Santa and his helpers had many choices when preparing for his special night.

Parents first visited the Palacios First State Bank to withdraw money from their Christmas fund.

While the children were in school, Mother visited Crescent Drug Store, Muriel’s Novelty Shoppe, Nester Drug Store and McFarland’s Racket Store looking for just the right gift for Sister and Brother. While in McFarland’s she saw they had some souvenir vases with a picture of the Hotel Palacios. She bought one for her sister-in-law to remind her of last summer when they enjoyed their stay at the hotel. How peaceful it would be if they would stay there for Christmas.

Stops at T. R. Brandon, Palacios Shoe Store and the Toggery, supplied the more practical gifts of clothes and shoes.

For Father she went to C. E. Chamblee’s trying to decide whether to splurge and get him the Philco Baby Grand Radio for $68 or the Baby Grand Console for $88.

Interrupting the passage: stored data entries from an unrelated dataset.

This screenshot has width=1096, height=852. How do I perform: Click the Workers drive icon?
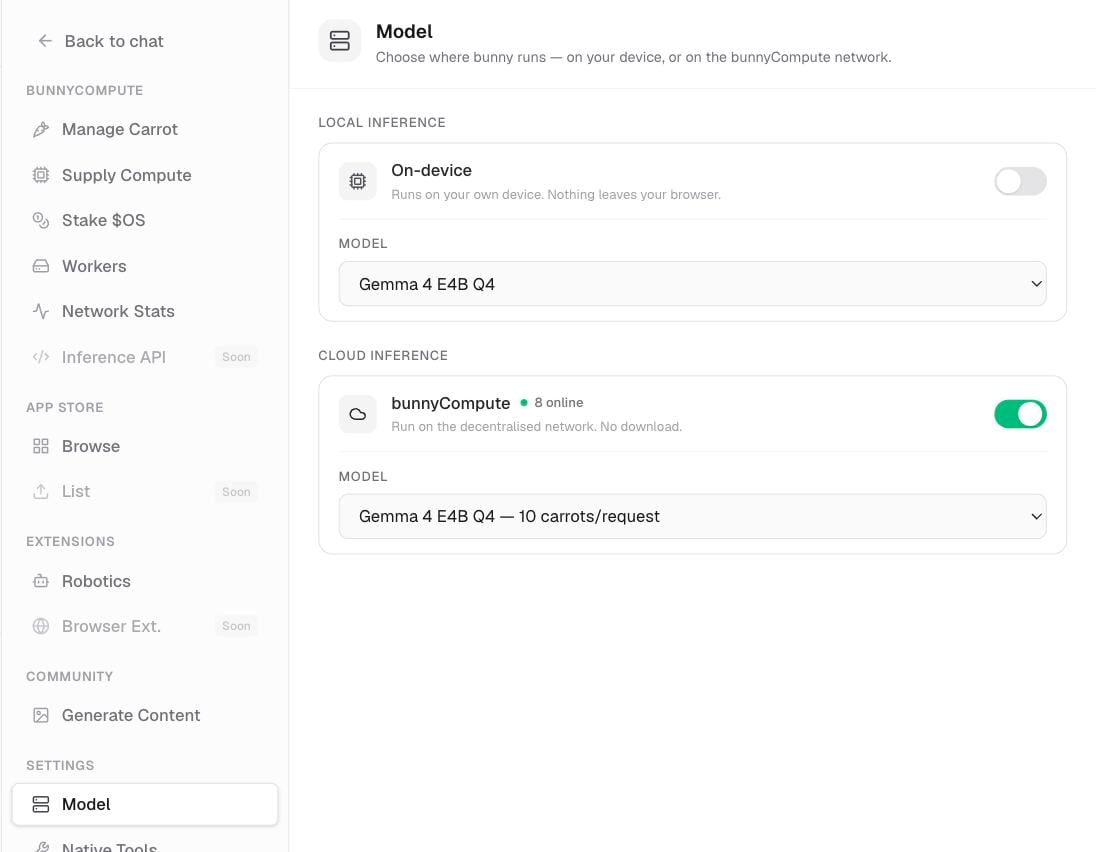tap(41, 266)
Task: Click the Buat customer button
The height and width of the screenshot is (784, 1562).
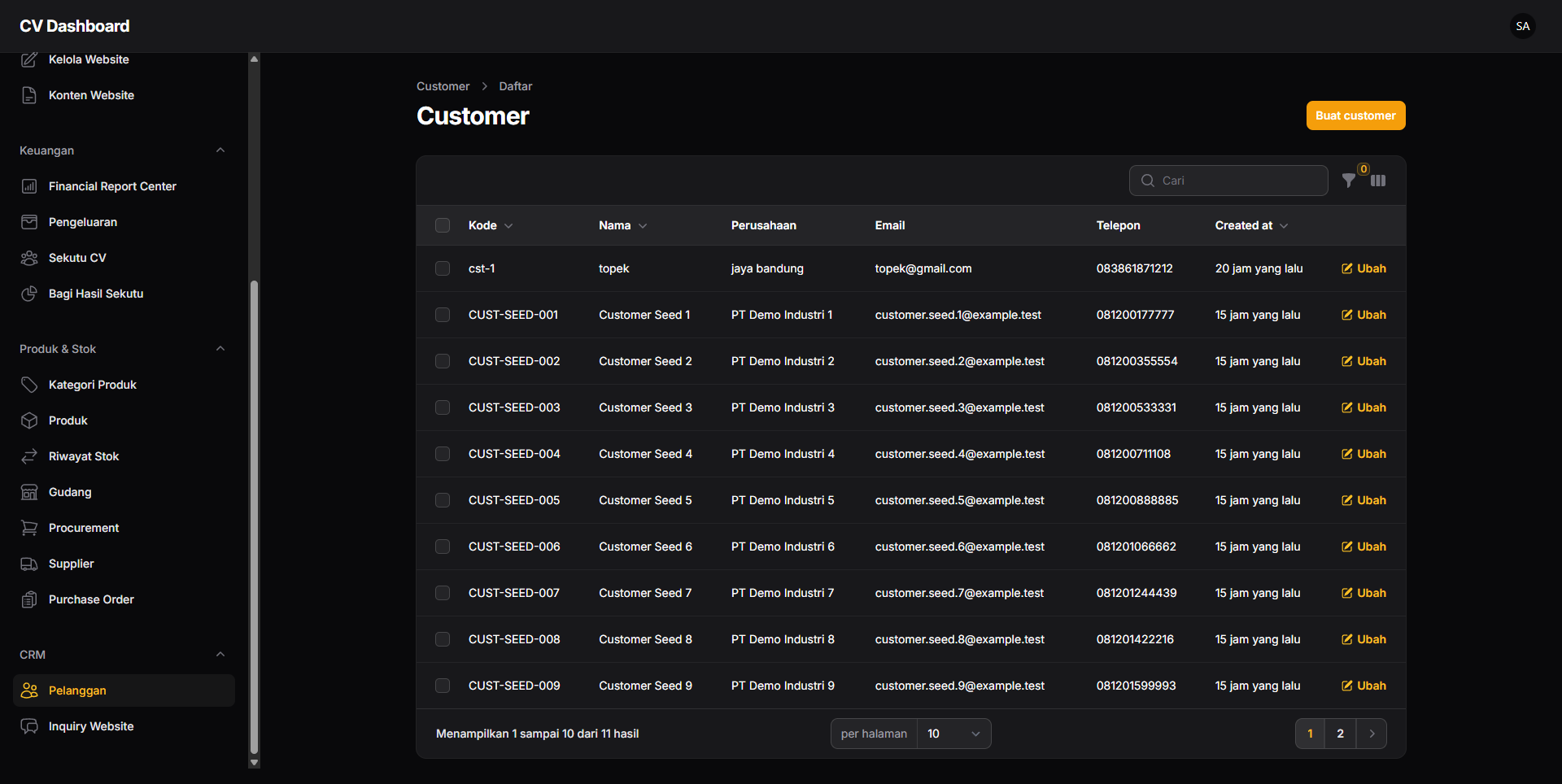Action: (1355, 115)

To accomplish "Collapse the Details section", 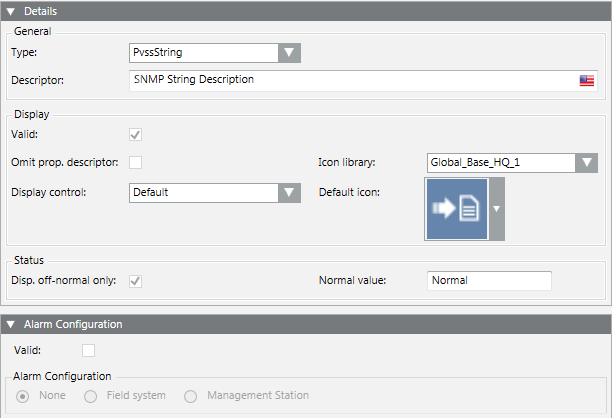I will pyautogui.click(x=11, y=11).
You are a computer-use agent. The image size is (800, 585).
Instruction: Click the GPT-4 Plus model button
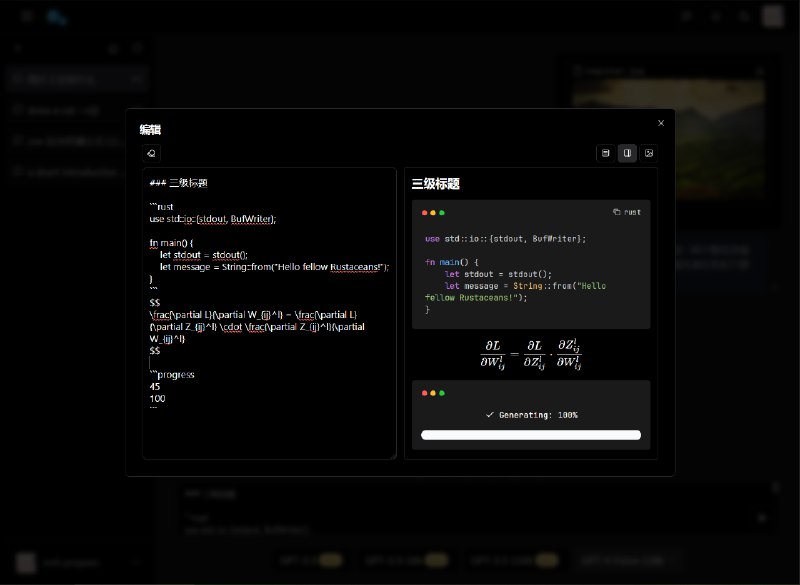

Before going home after work, Father visited the bright and colorful display window at the Central Power and Light Company to consider an electric iron, percolator, waffle iron, egg cooker or toaster, but thought better when he remembered last year when his gift of a broom wasn’t very well received. He then moved on to the store of M. J. Scudder “The Square Deal Jeweler” to pick out a sparkling necklace.

Since it was easier to wrap the gifts and put them under the tree rather than hide them, it was time to choose the best Christmas tree that could be found. Father knew if he stopped by Grant Lumber or Price Lumber he could get wood to build a stand.

A trip to the attic produced ornaments and lights for the new tree. When Father tested the lights, once again they didn’t light up. Rather than test them all again, which probably wouldn’t work as usual, he made a quick trip to Traylor Hardware to purchase new ones which lighted the first time.

Christmas dinner was going to require quite a few groceries and mom made her shopping list while checking the ads for Duncan Cash Grocery, Golden Rule Grocery, Ideal Grocery, M. E. Rogers Grocery, Quality Meat Market and Ruthven Grocery Company. When she realized how much she had to do, she wondered if her mother-in-law would know if she bought the sweet at Arnold Bakery or the Bluebonnet Confectionery rather than homemade. She dreamed about how easy it would be to just take everyone to the Hart Café where a dinner of turkey and all the fixin’s was 50 cents per person. Then she wouldn’t have to think of creative ways to serve leftover turkey for a week.

The Saturday before Christmas was busy for the entire family. It included a visit to the City Barber Shop for Father, but when he found a long line, he moved on to the Union Barber Shop.

Mother insisted he walk to the barber shop so she and the children could have the car. She dropped Brother and Sister off at the Queen Theater for the kiddie matinee while she got a new wave at the Bay Side Beauty Shop. She didn’t want her sister-in-law to show her up again this year.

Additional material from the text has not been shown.